[Stored data entries]
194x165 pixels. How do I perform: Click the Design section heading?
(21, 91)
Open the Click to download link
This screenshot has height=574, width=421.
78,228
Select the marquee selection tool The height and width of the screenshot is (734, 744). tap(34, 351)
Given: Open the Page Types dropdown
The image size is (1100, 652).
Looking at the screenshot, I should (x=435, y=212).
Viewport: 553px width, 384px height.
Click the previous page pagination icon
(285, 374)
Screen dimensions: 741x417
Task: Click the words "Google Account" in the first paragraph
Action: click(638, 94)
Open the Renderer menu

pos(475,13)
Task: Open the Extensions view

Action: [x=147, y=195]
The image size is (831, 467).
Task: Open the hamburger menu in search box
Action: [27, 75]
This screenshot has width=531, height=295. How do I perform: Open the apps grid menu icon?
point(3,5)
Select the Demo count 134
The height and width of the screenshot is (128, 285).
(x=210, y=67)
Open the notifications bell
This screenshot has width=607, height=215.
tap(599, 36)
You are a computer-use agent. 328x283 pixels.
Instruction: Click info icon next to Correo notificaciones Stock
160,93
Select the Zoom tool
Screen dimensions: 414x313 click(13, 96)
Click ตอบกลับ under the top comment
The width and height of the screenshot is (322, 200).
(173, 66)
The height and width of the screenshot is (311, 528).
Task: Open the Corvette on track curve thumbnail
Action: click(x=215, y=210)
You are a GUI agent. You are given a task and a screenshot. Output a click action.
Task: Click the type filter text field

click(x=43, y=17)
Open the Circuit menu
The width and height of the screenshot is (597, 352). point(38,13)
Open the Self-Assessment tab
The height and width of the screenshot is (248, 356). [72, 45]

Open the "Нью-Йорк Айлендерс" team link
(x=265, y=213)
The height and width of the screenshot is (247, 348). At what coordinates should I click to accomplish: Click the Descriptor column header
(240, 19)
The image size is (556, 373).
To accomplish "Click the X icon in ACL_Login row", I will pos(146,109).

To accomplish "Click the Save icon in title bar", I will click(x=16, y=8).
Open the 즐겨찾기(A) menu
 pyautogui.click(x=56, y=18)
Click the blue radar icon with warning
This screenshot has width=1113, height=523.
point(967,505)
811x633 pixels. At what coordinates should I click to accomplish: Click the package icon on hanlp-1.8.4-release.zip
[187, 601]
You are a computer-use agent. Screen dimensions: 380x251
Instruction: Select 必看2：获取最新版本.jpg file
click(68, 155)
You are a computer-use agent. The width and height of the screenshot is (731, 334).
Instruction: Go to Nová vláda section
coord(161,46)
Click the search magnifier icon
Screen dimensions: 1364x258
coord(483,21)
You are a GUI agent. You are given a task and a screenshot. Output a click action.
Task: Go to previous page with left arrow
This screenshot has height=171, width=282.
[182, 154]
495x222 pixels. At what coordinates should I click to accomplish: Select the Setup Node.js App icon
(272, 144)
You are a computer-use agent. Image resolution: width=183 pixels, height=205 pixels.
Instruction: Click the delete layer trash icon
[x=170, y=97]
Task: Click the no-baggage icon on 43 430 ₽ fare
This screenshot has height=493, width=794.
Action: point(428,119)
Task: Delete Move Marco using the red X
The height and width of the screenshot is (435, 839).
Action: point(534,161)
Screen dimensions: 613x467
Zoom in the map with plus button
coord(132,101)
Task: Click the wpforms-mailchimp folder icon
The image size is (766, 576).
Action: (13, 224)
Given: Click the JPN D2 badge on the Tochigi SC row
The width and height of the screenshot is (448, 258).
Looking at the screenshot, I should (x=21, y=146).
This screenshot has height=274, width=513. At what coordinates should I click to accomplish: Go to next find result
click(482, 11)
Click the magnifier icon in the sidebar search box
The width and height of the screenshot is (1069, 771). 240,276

- Exercise brief
Please give again the lines above between the line holding "You are a computer-use agent. The" and the line holding "Task: Click the no-baggage", inclusive, exactly as they are and with nothing added.

- Solved exercise
You are a computer-use agent. The width and height of the screenshot is (731, 334).
Instruction: Go to Nová vláda section
coord(161,46)
Click the search magnifier icon
Screen dimensions: 1364x258
coord(483,21)
You are a GUI agent. You are given a task and a screenshot. Output a click action.
Task: Go to previous page with left arrow
This screenshot has height=171, width=282.
[182, 154]
495x222 pixels. At what coordinates should I click to accomplish: Select the Setup Node.js App icon
(272, 144)
You are a computer-use agent. Image resolution: width=183 pixels, height=205 pixels.
Instruction: Click the delete layer trash icon
[x=170, y=97]
Task: Click the no-baggage icon on 43 430 ₽ fare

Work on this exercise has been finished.